ベッドの上で枕を何度も叩きつける。ムカつく!


友達に、公爵家の素敵な方と婚約したと自慢する手紙を送った。なのにあの子たちは、アンナ様に今からでも謝罪の手紙を送った方がいいと嫉妬丸出しの手紙を送りつけてきた!友達だと思っていたのに!


病弱であまり世間を知らなかったんだから仕方がない、アンナ様は慈悲深い方だから反省すればまだほんの少しだけ許していただける可能性も残っている。そんな煽りが書いてあった。それで私を貶めているつもり?私はあんな女より魅力的なんだから!


大体あの女が慈悲深い?単にバカなだけじゃない、あんな女が評価されるなんて頭おかしい!反省ってなにをよ!あんな地味女からクレマン様を守ったんだから褒めてよ!私があの地味女を高みから許してやるならともかく、私がアレに許されるようなことは何もないわよ!

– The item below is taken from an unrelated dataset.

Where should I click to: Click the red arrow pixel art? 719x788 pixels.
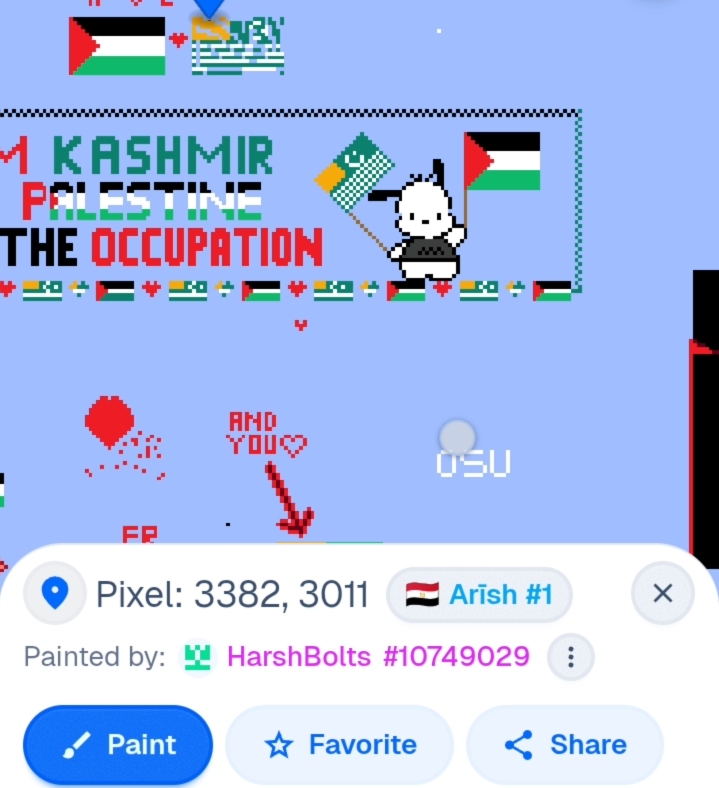[x=289, y=500]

「みんなきっと、私の愛らしさに嫉妬して頭がおかしくなったのね」


はぁ…私って罪な女。クレマン様からはこんなにも愛されているし。思い上がった地味女はこの美しさだけで身の程を教えてやったし。


「…友達だと思っていたのにな」


みんながあんな女だっただなんて、ちょっと悲しい。


病弱で外に出られなかった頃の私にも優しくしてくれた、本当のお友達だったはずなのに。


やっぱり、美しすぎる見た目は人を狂わせるんだ。


「あの子達も…酷かったな…」


知り合いにも祝福して欲しくて、会った時に話しかけたらゴミを見る目を向けられた。


最低、と吐き捨てられた。


話しかけないで、と見捨てられた。


「友達ではなかったけど、あんなに仲良くお話したのに…」


なんでこんなに美しい私にそんな目を向けたんだろう。


なにが最低なんだろう。


なんで公爵家の夫人になる勝ち組の私に話しかけないで、なんて言ったんだろう。


「…どうして?」


美しさに嫉妬したの?


もしかしてあの地味女になにか吹き込まれたの?


公爵家の夫人になる勝ち組の私に、どうしても引け目を感じて自ら身を引いたとか?


「みんなの考えが、よくわからないよ」


こんなに可愛い私。こんなに美しい私。いつもみんな、にこにこ笑って守ってくれていた。この見た目だけで私はみんなに好かれていたのに。


「どうして…」


お父様もお母様も、最初は褒めてくれた。公爵家の姫君よりも愛されるなんてすごいって。クレマン様の愛人になれるって。


でも、クレマン様があの地味女を捨てて私を選んでくれたらなんてことをしたんだと私を叱った。


愛人に収まるくらいが一番幸せになれただろうにと泣いた。


「どうして…」


幸せの絶頂にいたはずなのに。なにかが狂った気がするのはどうしてなんだろう。